Plaintiffs here make similar allegations. It asserts that Xactware intentionally understated the costs of replacement goods and services "with the knowledge and foreseeable expectation that Insurer and the other insurance companies would rely upon those numbers in the making of unconditional actual case value payments to Plaintiffs." First Am. Compl. ¶ 95. The Complaint further alleges that "Xactware and Insurer knew many policy holders [Plaintiffs] would rely upon the payment provided by Insurer and not seek and additional supplemental payment." First Am. Compl. ¶ 92. These allegations sufficiently establish the reliance prong of the fraud claim. And, Plaintiffs allege that they suffered damage "[a]s a result of Xactware and Insurer's misconduct," specifically through Xactware's "basing its price lists, in whole or in part, on settled claim amounts submitted by Insurer," resulting in lower insurance adjustments. First Am. Compl. ¶¶ 91, 94. As in Schafer, these assertions plausibly allege an action against Xactware and Standard Fire. It is certainly possible that Xactware submitted faulty pricing lists that were then used by Standard Fire to provide customers with lower insurance payments than would have otherwise been owed. Thus, at this stage in this litigation, Xactware's motion to dismiss must be denied.
Moreover, as in the Schafer case, Xactware seeks to dismiss the class fraud allegations because Plaintiffs assert that "individual questions of 'reliance' or causation are not relevant, as the only conduct at issue is the common class wide reliance of the insurance company." First Am. Compl. ¶ 105. Plaintiffs state that "as to these payments, [Plaintiffs] did not 'rely' on either Xactware or Insurer's 'representations'; they merely received payments which were less than what they should have been." First Am. Compl. ¶ 105. It appears peculiar that Plaintiffs first claim that they relied on the Defendants, and then assert that they did not rely. However, as in Schafer, the better explanation is that Plaintiffs are anticipating class certification, and thus they apparently seek to diminish individual issues of reliance. See Order at 14, citing Bell v. Ascendant Solutions, Inc., 422 F.3d 307, 310 (5th Cir. 2005) (where fraud on the market theory cannot be utilized, "plaintiff's fraud claims [are] dependent on proving reliance and thus unsuited for aggregation.").

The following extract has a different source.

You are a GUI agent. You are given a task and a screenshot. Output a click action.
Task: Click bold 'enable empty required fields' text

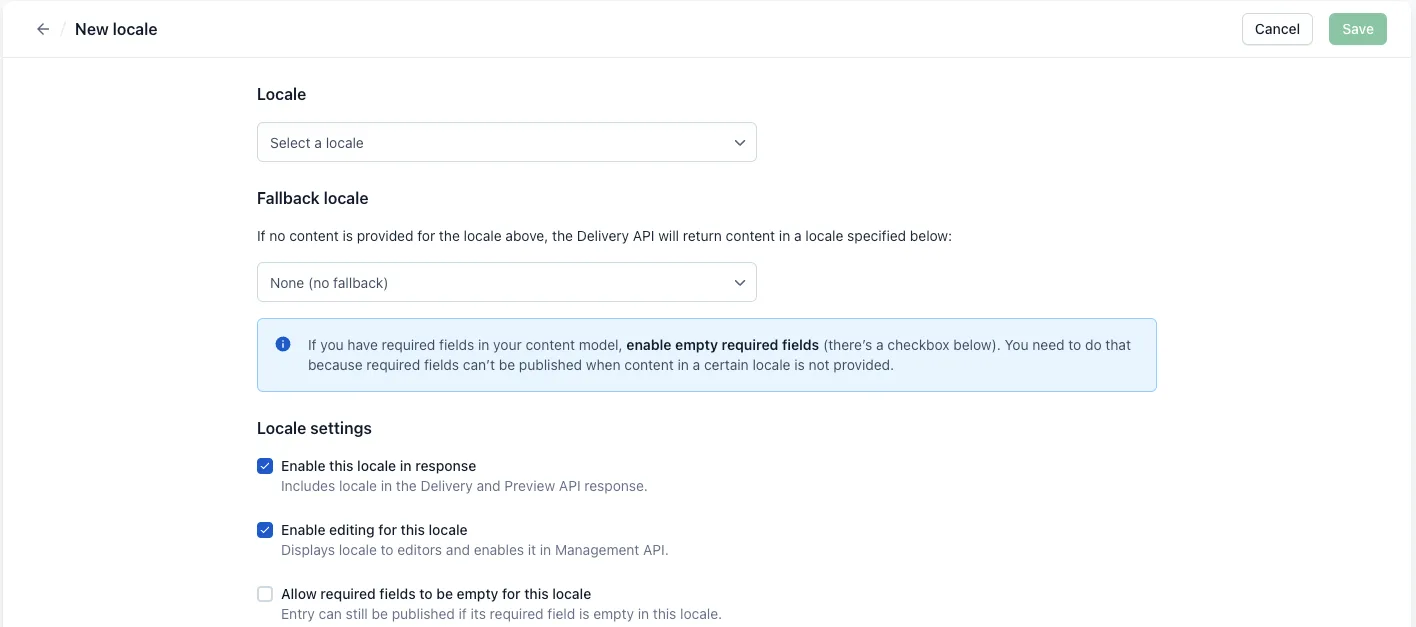tap(723, 345)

Because these grounds for dismissal concern the class wide claims, as in Schafer this Court will refrain from dismissing on grounds at this time, instead reserving this issue for consideration at the class certification stage.
IV. CONCLUSION
For the reasons provided herein, accordingly,
IT IS ORDERED that Defendant Xactware's Motion to Dismiss (Rec. Doc. 25) is DENIED; and
IT IS FURTHER ORDERED that Defendant Standard Fire's Motion to Dismiss (Rec. Doc. 31) is GRANTED IN PART. The allegations contained within the Second Amended Complaint concerning price-fixing conspiracy are DISMISSED; and
IT IS FURTHER ORDERED that this case is STAYED pending completion of the appraisal process.